Items listed in a dataset:
● ● ●

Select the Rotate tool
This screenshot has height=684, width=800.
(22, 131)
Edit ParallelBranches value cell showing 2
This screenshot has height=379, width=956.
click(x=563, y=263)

● ● ●

- What you will do
Using the entries above, please restate each one word for word.

- Solved problem
Select the Rotate tool
This screenshot has height=684, width=800.
(22, 131)
Edit ParallelBranches value cell showing 2
This screenshot has height=379, width=956.
click(x=563, y=263)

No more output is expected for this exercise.